The bride does get a quick look-in early in John’s gospel, in a saying put in the mouth of John the Baptist, but it provides relatively little support for a broader understanding of bridegroom imagery. He identifies Jesus as the bridegroom (which is clearly how Jesus himself does use the image, at least sometimes), and defines the bridegroom as the one who “has the bride”, but, on its own, this does not strongly support an identification of the bride with the church; the bride is not even so much an image as a functional term defining the bridegroom. Nor are the words of John the Baptist to be taken as defining; he has a habit of using many of the same imaget as Jesus, but often to take them in a slightly different, and, for Christians, less foundational, direction.
The bride does also appear, of course, in the very complex imagery of the final chapters of Revelation, which employs the prophetic image vocabulary extensively; here the bride is used to represent the New Jerusalem, the redeemed city, which is indeed something like, although not exactly like, an eschatological vision of the church. The bride in this case is marrying a lamb, which is perfectly coherent and sensible in terms of the image patterns of John of Patmos, but suggests that drawing analogies between this marriage and human marriage is a slightly strained exercise. And, of course, it is taken for granted that marriage is unequal, and therefore compares appropriately to the relationship between God and humanity.

Instructions>
- a) In the passage on bride imagery, what does the bride stand for in the final chapters of Revelation?
- b) Pick up the passage on bride imagery right after its last sentence and keep it going.
The listing after this passage is separate material.

Supplied data>
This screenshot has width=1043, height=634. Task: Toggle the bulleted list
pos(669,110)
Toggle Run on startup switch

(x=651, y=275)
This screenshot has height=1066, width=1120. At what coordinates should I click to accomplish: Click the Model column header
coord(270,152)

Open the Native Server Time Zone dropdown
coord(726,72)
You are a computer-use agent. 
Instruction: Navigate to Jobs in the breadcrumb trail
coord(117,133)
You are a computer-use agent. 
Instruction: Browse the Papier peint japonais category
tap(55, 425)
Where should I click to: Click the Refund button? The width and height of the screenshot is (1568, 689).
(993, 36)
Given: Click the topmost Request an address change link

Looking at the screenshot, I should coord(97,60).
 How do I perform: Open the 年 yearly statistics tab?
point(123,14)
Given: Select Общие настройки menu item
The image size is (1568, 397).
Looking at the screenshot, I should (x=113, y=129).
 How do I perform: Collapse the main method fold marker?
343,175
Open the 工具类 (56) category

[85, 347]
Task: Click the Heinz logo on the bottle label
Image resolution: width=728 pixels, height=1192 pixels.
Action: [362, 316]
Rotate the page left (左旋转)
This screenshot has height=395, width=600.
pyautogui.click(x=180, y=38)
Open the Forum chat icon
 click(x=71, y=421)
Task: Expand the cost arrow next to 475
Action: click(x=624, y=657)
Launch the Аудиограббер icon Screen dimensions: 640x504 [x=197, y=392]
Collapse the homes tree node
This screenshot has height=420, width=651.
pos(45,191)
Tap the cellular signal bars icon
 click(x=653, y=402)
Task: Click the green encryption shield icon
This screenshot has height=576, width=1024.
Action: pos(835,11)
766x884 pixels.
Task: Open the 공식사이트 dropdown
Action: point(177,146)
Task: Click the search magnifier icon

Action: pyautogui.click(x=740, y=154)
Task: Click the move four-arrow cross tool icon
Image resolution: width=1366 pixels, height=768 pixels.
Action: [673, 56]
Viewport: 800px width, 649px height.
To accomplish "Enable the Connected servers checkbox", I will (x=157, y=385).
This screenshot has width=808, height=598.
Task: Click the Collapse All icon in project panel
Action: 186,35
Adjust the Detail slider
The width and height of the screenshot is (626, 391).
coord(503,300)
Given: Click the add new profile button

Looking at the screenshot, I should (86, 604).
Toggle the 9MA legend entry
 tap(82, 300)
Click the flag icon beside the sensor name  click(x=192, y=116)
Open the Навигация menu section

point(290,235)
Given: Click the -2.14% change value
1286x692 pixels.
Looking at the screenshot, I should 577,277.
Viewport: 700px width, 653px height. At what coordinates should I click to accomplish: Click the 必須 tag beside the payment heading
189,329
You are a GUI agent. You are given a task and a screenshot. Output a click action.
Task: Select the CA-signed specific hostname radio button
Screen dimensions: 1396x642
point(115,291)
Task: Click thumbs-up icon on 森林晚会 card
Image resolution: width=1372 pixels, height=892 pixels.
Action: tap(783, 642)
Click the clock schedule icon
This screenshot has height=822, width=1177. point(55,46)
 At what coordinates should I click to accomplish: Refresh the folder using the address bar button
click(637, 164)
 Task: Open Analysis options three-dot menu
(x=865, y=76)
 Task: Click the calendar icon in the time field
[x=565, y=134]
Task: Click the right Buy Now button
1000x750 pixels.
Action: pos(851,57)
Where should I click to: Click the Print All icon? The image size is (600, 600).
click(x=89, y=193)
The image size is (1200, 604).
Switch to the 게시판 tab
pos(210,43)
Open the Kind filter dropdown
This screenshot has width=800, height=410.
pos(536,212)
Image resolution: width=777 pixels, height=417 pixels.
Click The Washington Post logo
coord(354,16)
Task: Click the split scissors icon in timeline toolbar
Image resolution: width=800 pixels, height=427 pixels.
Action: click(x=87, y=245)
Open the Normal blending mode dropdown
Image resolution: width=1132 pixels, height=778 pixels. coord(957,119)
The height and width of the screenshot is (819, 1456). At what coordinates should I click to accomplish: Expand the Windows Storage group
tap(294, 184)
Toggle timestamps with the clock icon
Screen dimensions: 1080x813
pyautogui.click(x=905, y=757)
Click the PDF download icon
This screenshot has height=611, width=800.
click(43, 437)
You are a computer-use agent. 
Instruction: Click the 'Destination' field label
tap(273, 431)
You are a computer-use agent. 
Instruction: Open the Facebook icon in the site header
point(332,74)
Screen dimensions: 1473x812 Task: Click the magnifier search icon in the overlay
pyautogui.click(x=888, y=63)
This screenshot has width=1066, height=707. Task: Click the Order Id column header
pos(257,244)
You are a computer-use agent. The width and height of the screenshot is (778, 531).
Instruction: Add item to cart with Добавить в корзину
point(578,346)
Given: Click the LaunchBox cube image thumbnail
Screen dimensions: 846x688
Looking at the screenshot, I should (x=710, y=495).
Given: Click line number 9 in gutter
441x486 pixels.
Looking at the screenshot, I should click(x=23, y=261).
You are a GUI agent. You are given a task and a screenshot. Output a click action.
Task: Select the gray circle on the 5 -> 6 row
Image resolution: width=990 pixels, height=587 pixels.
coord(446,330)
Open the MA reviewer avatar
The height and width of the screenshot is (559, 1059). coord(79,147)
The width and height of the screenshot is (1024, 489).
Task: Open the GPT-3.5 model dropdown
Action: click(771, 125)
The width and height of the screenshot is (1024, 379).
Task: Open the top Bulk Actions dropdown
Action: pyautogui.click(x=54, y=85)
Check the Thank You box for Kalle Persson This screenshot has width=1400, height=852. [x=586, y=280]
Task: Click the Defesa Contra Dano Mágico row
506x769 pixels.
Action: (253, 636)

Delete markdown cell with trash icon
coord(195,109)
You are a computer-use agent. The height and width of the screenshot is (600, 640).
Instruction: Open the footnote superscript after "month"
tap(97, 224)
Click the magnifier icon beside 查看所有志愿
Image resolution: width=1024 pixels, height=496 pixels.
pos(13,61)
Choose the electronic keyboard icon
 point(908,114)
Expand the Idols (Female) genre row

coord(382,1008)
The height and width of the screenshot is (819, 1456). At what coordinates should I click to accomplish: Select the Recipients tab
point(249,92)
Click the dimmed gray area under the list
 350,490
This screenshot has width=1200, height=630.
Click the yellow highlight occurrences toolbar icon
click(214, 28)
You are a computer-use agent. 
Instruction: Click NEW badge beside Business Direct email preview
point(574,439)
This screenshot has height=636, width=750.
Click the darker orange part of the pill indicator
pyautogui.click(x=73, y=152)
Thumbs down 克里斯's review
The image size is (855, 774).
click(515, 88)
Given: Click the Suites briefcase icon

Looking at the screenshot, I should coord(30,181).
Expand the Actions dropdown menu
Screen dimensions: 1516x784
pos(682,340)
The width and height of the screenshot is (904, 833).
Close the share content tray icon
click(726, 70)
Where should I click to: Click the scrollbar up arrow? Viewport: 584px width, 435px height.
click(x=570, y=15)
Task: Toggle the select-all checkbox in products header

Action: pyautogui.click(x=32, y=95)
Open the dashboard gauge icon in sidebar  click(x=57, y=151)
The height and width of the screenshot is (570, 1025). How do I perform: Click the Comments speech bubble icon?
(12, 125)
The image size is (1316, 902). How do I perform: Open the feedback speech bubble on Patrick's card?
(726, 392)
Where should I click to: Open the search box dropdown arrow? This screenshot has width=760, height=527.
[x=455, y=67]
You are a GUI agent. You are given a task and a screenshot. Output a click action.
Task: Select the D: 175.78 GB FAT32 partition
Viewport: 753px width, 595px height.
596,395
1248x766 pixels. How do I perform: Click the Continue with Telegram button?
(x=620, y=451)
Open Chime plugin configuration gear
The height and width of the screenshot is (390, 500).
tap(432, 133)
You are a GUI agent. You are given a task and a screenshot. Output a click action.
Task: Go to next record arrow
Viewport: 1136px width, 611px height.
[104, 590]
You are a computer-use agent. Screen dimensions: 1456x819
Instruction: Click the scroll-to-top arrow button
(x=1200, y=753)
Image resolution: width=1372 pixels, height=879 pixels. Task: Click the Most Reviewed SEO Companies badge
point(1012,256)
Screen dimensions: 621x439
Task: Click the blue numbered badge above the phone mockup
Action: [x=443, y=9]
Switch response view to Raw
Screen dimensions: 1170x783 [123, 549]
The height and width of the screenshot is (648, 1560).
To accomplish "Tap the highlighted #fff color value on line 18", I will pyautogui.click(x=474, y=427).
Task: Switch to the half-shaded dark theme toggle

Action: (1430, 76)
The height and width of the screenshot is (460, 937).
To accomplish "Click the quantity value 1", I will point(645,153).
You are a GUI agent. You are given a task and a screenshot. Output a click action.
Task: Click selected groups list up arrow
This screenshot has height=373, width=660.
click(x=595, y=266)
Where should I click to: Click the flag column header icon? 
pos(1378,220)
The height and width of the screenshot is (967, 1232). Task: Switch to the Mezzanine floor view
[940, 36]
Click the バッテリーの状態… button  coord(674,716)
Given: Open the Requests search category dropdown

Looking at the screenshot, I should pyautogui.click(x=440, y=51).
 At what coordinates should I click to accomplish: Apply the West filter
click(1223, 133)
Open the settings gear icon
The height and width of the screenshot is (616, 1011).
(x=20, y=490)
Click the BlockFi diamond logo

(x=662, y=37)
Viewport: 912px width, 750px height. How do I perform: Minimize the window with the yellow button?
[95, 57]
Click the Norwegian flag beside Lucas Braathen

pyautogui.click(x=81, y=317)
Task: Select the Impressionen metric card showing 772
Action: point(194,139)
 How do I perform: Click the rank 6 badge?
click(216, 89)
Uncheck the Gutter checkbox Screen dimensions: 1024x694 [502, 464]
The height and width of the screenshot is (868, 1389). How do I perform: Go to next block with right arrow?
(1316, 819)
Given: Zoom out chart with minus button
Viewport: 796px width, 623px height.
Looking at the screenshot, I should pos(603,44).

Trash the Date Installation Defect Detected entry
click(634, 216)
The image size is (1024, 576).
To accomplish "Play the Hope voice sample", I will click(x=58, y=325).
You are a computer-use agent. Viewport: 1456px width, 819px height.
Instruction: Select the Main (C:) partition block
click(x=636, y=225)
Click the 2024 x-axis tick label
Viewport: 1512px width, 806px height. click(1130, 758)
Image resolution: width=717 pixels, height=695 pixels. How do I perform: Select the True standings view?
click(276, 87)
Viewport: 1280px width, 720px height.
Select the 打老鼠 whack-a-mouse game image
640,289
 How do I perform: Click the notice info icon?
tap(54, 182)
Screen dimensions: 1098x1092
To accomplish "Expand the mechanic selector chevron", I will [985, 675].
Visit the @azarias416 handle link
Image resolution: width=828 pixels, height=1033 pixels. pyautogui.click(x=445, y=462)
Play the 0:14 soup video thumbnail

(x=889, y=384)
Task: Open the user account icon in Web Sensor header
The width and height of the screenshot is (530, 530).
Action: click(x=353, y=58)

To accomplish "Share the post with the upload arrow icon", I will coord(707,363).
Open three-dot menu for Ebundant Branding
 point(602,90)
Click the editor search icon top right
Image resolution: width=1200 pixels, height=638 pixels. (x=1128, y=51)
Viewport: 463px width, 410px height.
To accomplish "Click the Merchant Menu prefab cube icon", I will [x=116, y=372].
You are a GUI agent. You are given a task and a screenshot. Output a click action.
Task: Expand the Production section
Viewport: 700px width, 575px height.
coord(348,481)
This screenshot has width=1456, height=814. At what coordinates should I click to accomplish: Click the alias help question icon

Task-by-task answers>
- a) The New Jerusalem, the redeemed city.

- b)
I do not deny, then, that there is a scriptural pattern of thought in which, first of all, human marriage is understood to be a deeply hierarchical institution, and, consequently, human marriage can be used to represent our relationship with God, with men being, to put it bluntly, more like God than women are. It is this pattern which, on some deep level, does stand in the way of recognizing same-sex/same-gender marriage as legitimate, precisely because it lacks that structural inequality.
This pattern, however, though it may be scriptural, is not a gospel pattern; and this is important. The one person in Christian scripture whom we, as Christians, may assume was able to transcend unnecessary social barriers apparently (and for several possible reasons) did not see the relationship between husband and wife as an appropriate metaphor for God and humanity. Instead, he turned to the marriage party, with God as host and humanity as God’s friends and guests – all of humanity, not allowing one sex or gender some kind prior claim on the image of God, or an ontological status above others.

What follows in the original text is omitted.